Notwithstanding the FBI’s attempts to alter or redact the soon-to-be-released FISA memo, it is now being reported that President Trump will release the document as written by Congressman Devin Nunes, minus a few “technical edits.”

President Trump is expected to approve the release of a classified memo spearheaded by the staff of House Intelligence Committee Chairman Devin Nunes.

According to a Thursday afternoon pool report, via the Washington Examiner, a White House official confirmed upon arrival to West Virginia that the president “has read the memo.”

Trump will declassify the controversial four-page memo that reportedly details surveillance abuses by the Department of Justice and FBI, and send it back to House Intelligence for a Friday morning release.

“The president is OK with it,” a senior administration official told reporters. “I doubt there will be any redactions. It’s in Congress’ hands after that.”

Rep. Adam Schiff, D-Calif., sent a letter to Nunes late Wednesday alleging him of “secretly” altering the memo before sharing it with the White House.

Those changes, Schiff said, were not approved by the full committee as per protocol.

A spokesman for the House Intelligence Committee conceded that small edits were made, but dismissed the minority party’s complaints as an attempt to create a “bizarre distraction from the abuses detailed in the memo.”

The version Trump plans to declassify contains only “technical edits” made at the request of the FBI.

FBI Director Christopher Wray opposes release of the memo, and the bureau said in a rare public statement Wednesday it had “grave concerns” about the memo’s accuracy.

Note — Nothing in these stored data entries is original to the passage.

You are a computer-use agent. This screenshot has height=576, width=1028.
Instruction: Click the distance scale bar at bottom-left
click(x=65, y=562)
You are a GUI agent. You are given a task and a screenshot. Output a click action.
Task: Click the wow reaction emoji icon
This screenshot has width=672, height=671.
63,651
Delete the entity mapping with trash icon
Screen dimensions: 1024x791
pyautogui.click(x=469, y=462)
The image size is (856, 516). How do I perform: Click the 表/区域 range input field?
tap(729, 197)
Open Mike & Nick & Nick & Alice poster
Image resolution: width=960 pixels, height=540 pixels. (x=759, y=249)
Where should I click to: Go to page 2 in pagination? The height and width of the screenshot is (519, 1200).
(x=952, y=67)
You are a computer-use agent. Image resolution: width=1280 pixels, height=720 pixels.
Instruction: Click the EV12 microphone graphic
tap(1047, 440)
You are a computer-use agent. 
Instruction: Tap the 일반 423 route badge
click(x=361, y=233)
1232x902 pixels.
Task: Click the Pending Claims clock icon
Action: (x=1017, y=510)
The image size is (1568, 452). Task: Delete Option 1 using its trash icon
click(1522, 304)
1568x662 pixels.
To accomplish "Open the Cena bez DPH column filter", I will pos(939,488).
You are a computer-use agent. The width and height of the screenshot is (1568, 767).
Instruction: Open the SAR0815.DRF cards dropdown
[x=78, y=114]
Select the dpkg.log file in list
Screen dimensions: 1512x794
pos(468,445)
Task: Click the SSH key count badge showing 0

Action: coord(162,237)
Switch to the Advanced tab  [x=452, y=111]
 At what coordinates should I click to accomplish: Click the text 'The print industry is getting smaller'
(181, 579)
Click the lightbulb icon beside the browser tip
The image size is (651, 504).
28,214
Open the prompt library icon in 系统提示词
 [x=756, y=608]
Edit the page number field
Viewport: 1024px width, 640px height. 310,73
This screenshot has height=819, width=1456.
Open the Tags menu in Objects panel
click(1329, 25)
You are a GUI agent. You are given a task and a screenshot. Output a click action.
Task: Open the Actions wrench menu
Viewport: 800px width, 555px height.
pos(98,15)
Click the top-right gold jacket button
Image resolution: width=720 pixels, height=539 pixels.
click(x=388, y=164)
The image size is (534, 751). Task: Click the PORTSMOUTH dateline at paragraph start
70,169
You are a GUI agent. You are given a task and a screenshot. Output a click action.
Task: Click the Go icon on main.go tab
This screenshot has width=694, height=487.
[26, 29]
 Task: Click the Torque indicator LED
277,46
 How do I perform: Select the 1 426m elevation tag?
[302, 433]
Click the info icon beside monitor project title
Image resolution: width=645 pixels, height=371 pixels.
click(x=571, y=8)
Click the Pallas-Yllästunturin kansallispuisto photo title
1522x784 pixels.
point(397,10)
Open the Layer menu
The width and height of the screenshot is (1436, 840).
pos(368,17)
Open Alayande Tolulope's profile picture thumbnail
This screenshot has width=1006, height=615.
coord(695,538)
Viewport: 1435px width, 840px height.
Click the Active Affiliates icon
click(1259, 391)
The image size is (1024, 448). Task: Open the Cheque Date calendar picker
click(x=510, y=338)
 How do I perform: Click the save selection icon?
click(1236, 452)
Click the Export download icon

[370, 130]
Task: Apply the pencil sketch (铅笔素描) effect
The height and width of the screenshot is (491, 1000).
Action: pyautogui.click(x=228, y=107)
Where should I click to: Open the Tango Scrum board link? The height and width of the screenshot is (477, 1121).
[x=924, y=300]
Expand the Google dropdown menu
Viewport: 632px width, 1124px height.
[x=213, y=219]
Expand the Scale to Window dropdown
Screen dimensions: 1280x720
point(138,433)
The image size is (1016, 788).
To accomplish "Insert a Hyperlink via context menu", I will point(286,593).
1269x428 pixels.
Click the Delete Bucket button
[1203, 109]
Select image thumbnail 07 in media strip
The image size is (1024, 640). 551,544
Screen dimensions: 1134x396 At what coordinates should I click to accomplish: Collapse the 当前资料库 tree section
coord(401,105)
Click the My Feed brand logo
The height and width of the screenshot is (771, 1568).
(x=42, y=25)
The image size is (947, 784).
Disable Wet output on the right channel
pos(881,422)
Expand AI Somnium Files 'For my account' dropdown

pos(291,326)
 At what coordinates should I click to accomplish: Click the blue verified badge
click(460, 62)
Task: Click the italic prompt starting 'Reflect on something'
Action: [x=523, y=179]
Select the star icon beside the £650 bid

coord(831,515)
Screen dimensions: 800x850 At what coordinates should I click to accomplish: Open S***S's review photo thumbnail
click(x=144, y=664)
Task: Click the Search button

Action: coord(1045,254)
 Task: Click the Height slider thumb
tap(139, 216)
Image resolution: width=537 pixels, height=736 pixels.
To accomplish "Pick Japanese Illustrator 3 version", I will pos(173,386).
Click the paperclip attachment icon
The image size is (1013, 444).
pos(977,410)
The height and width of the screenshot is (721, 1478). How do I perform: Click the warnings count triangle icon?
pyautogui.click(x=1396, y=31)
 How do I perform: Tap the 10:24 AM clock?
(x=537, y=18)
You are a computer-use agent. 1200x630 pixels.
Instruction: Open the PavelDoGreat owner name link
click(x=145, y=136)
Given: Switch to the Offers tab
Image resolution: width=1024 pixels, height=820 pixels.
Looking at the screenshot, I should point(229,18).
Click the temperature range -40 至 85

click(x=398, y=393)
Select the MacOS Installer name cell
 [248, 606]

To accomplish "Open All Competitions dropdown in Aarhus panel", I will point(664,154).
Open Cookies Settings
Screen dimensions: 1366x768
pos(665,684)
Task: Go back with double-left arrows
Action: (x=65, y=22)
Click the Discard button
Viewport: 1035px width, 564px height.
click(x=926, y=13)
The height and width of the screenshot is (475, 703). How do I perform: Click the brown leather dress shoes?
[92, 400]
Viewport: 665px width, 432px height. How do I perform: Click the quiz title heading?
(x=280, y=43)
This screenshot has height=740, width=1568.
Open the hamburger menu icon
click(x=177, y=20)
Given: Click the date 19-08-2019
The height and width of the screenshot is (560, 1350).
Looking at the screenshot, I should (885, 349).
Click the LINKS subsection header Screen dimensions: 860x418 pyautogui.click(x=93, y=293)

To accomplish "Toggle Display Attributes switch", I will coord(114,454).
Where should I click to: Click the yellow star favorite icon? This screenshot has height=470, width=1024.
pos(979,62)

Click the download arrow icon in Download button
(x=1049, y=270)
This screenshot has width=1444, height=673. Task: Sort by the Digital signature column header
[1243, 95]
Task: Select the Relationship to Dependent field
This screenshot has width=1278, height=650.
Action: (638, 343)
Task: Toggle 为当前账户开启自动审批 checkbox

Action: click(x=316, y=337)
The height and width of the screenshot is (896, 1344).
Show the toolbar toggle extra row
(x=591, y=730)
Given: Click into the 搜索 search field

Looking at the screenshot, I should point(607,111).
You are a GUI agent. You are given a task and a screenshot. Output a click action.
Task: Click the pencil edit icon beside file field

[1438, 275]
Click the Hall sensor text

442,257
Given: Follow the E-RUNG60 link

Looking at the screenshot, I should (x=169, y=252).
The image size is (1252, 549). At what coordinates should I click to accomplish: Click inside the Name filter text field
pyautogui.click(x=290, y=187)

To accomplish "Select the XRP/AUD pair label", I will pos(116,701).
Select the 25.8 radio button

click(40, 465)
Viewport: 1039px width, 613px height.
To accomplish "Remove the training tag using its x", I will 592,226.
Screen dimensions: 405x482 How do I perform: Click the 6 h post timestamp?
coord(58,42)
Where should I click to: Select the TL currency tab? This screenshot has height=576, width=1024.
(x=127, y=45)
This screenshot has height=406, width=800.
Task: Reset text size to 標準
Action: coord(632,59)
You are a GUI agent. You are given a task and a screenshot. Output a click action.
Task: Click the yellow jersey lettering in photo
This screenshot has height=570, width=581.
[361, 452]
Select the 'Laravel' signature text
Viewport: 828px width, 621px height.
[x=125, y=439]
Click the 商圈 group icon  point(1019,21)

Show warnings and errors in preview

Trump was caught on a hot mic Tuesday night telling Rep. Jeff Duncan he would “100 percent” release the memo, and the president’s chief of staff John Kelly said during a radio interview early Wednesday that he thinks the memo “will be released here pretty quick.”

By invoking an obscure congressional rule Monday night, GOP lawmakers were able to vote along party lines to release the memo, sending it to the president and giving him a maximum of five days to explicitly object to the memo’s release.